LendingTree Bets Another $15 Million on Branding

LendingTree Inc. is betting another $15 million that skeptics about home lenders’ pushing their brands are wrong.

That is what the online loan exchange will spend on a two-commercial television campaign that started Thursday.

Unlike previous ads in the two-year branding campaign, all of which were for mortgages, these are aimed at home equity borrowers. The new spots continue the comic theme of their predecessors, in which mortgage borrowers wait calmly as a swarm of frenetic bankers compete for their business.

The Charlotte, N.C., company has spent more than $40 million on branding in previous efforts. But many observers have expressed skepticism about such spending in the home loan market.

Since most consumers take out mortgages and other home-related loans so infrequently, the critics say, and since the products are impossible to differentiate, trying to raise consumer awareness of the brand is a waste of money.

LendingTree has yet to show a profit, and it has reported losses of over $70 million since going public in February of last year. However, company officials say the marketing efforts have been fruitful and will help the company generate its first profit during the first quarter of next year.

Borrowers who submit an application for mortgage, home equity, credit card, auto, and other personal loans through LendingTree and can receive offers from as many as four different lenders.

Bob Harris, the senior vice president of marketing at LendingTree, said the previous ads succeeded in conveying the idea of “empowering the consumer” but left out LendingTree’s nonmortgage products.

“Home equity is a natural extension” of the mortgage campaign, he said. The company ultimately plans to expand the ad focus to include all its products, he said.
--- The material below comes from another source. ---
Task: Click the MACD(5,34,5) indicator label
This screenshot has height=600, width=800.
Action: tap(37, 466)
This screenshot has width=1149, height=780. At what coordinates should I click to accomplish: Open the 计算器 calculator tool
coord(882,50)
The home equity ads, one called “Bank Alarm” and the other “Leader board,” focus on bankers competing for consumers’ business, “so those fundamentals on the brand side stay the same,” Mr. Harris said. The company will also run radio spots on home equity to support the television campaign, he said.
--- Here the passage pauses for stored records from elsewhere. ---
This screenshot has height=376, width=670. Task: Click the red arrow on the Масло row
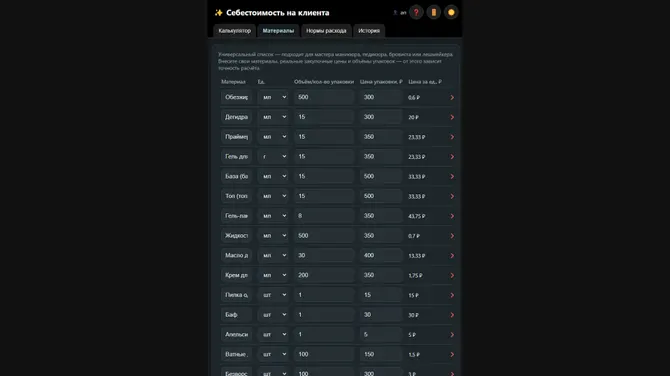(x=452, y=256)
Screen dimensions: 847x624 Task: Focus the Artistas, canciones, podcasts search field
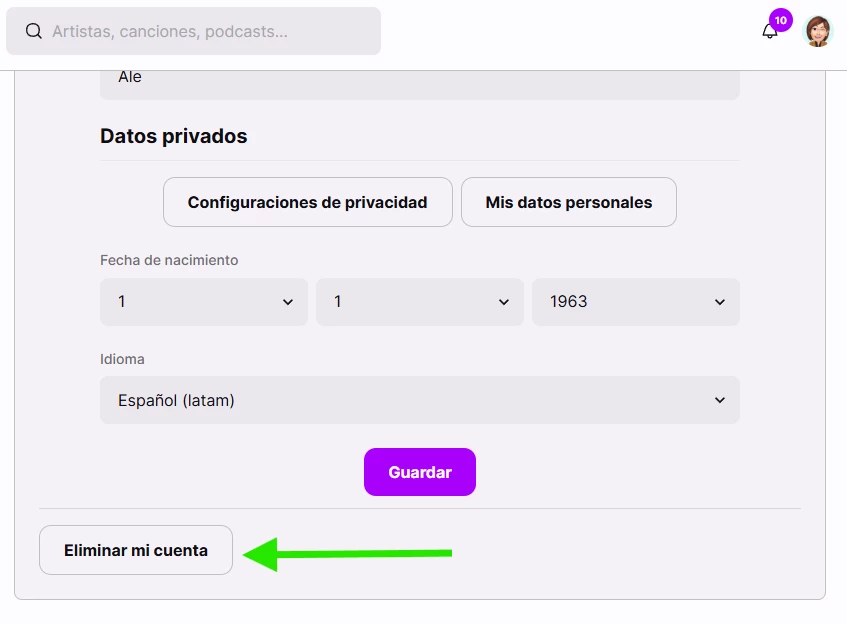tap(193, 31)

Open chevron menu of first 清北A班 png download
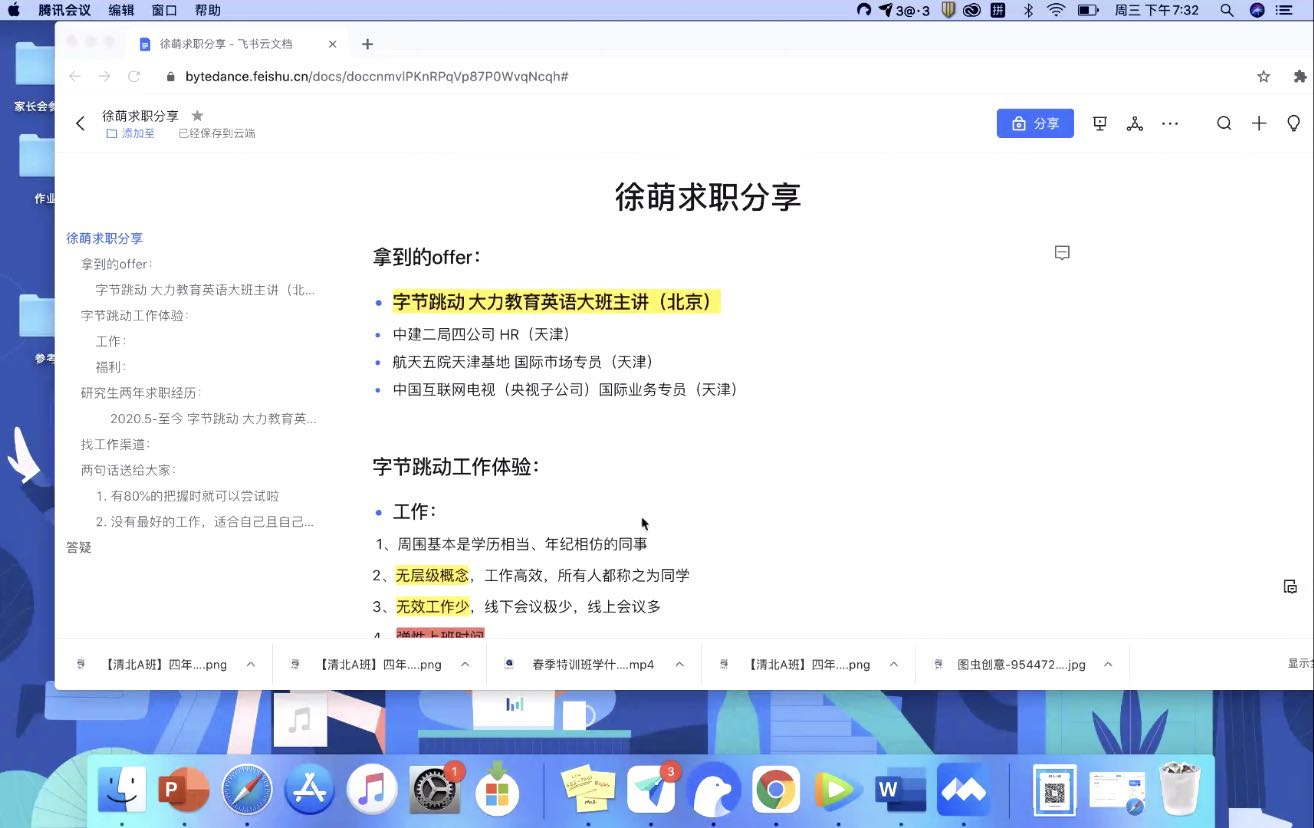pos(251,664)
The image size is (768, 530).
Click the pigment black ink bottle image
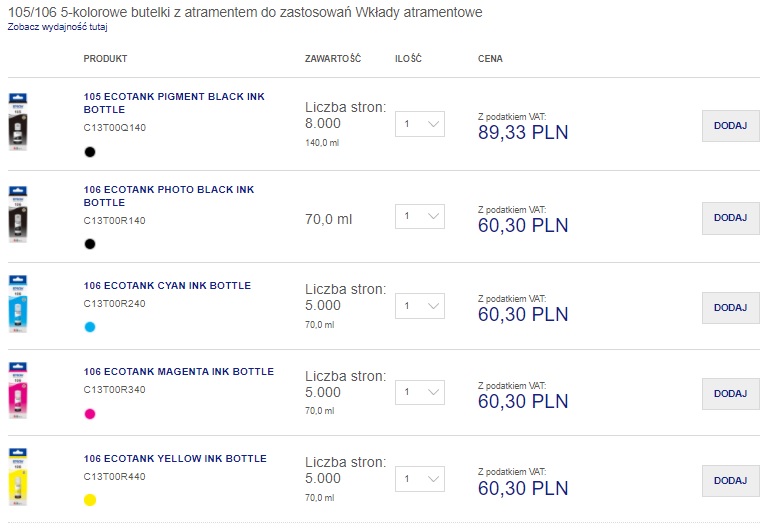pos(18,122)
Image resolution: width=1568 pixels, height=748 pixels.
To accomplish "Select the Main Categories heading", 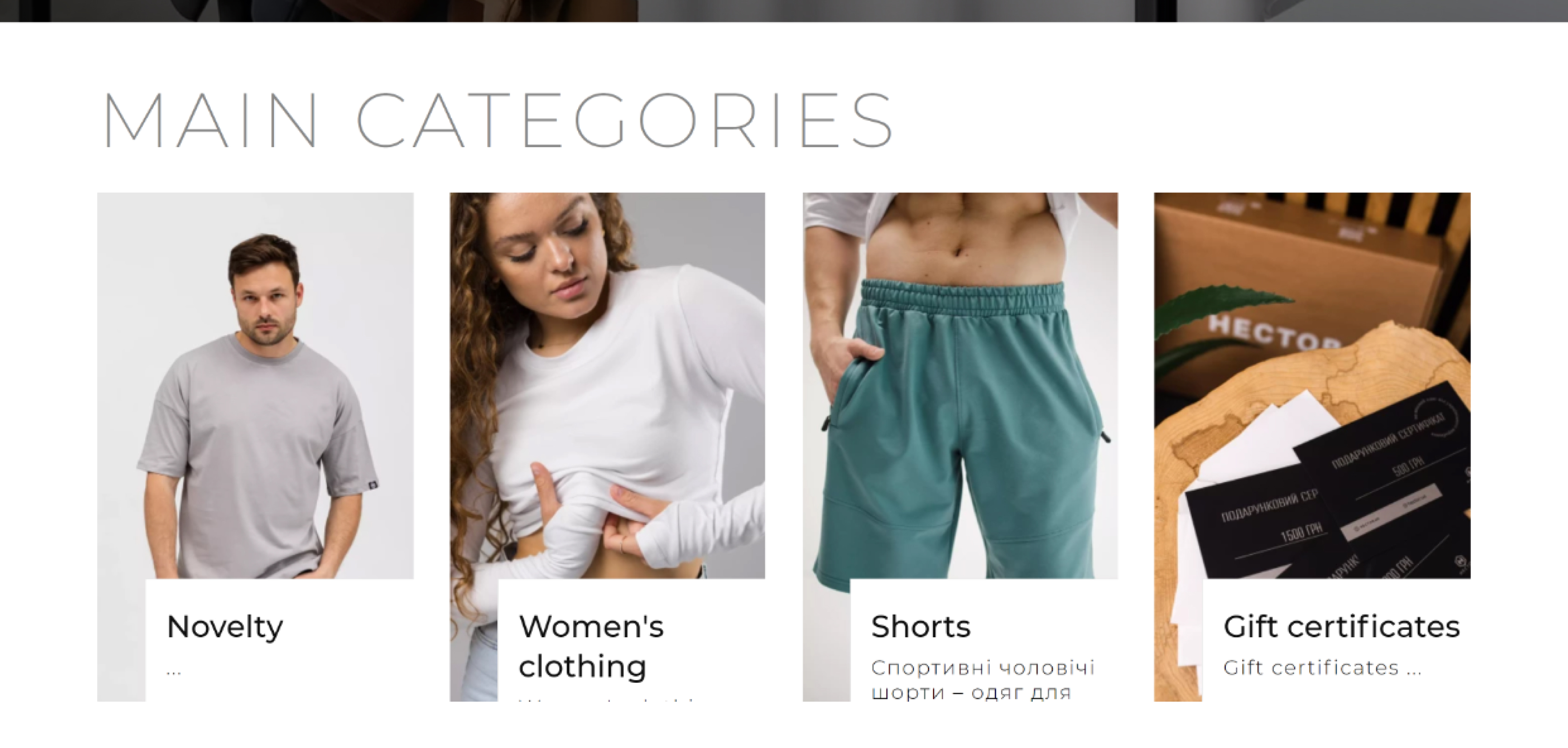I will point(497,120).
The “Bank Alarm” spot shows droves of bankers sliding down fire poles and running toward one couple’s house. “Leader Board” depicts a man walking from his bedroom to his living room, which is packed with bankers calculating loan rates, and eyeing a golf-tournament-like scoreboard that shows different banks’ rates.

Mr. Harris said economic and interest rate conditions make this a good time to market home equity loans. The environment “is right, because we have low interest rates, and home equity is a natural way to capitalize on that,” he said. In addition, the home equity loan is “just a great product for LendingTree and the Internet,” he said, “because it’s a relatively simple process for consumers and lenders.”

Ironically, the complexity of the mortgage process has been cited as the main reason that consumers have not embraced the Internet as a source for their home purchase loans — at least so far. However, several industry sources have said that home equity loans and refinancing are made for the Internet,.

The money LendingTree has thrown into advertising and marketing has all been well-spent, Mr. Harris said. The company is now generating “incremental revenue” for each advertising dollar it spends, he said.

“These home equity ads will become a part of our overall rotation,” he said. “We’ll maintain a spending level consistent with what we’ve been spending year to date, and as we move into year 2002 you won’t see significant increases; we’re reaching our target.”

Like LendingTree’s mortgage ads, the new home equity ads air in 15- and 30-second versions on cable television stations, Mr. Harris said.